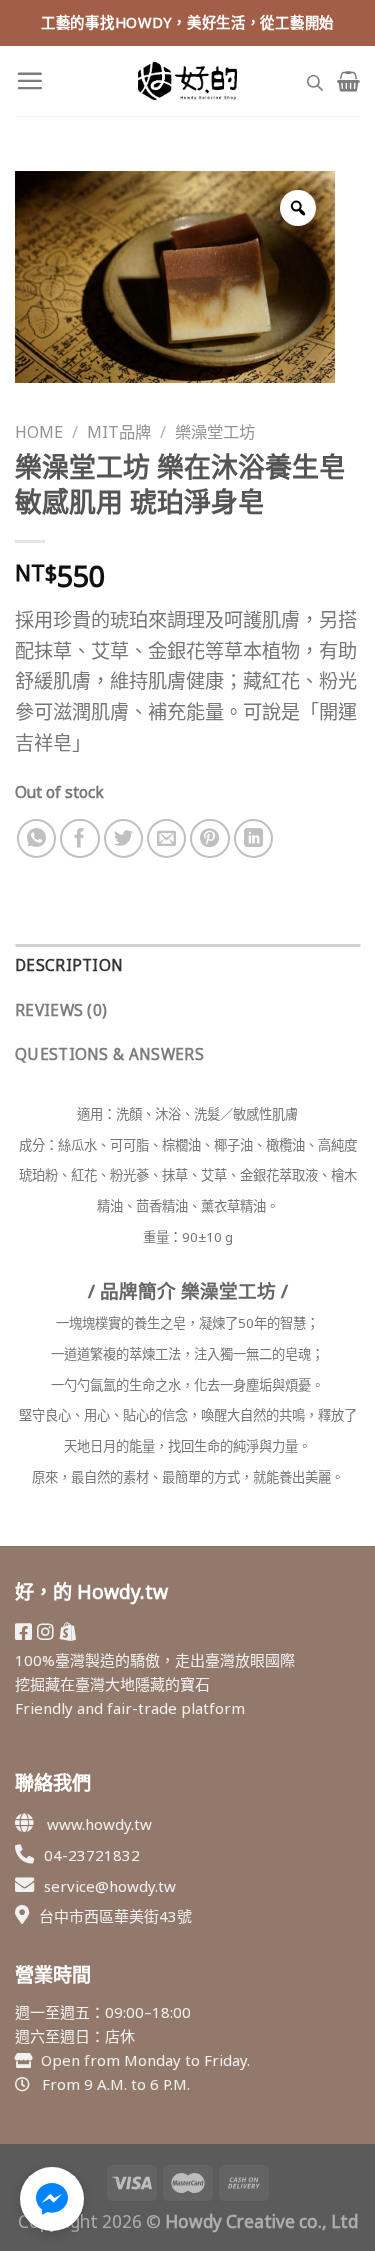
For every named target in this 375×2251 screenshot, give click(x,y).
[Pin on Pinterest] (210, 839)
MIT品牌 (119, 432)
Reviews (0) (61, 1010)
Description (69, 965)
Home (39, 432)
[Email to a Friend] (167, 839)
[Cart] (348, 81)
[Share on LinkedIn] (254, 839)
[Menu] (29, 80)
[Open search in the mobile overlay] (315, 80)
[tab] (187, 966)
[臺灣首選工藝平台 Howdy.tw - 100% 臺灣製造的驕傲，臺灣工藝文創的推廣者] (188, 81)
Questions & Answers (109, 1054)
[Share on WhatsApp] (37, 839)
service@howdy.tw (110, 1886)
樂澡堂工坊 (215, 432)
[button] (52, 2199)
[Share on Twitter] (124, 839)
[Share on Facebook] (80, 839)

----

EXERCISE GOAL: Output only the lines from the start of the data through the line that holds "[Share on WhatsApp] (37, 839)". Keep them exact and leave the pictures out.

REPLY TO THE EXERCISE:
For every named target in this 375×2251 screenshot, give click(x,y).
[Pin on Pinterest] (210, 839)
MIT品牌 (119, 432)
Reviews (0) (61, 1010)
Description (69, 965)
Home (39, 432)
[Email to a Friend] (167, 839)
[Cart] (348, 81)
[Share on LinkedIn] (254, 839)
[Menu] (29, 80)
[Open search in the mobile overlay] (315, 80)
[tab] (187, 966)
[臺灣首選工藝平台 Howdy.tw - 100% 臺灣製造的驕傲，臺灣工藝文創的推廣者] (188, 81)
Questions & Answers (109, 1054)
[Share on WhatsApp] (37, 839)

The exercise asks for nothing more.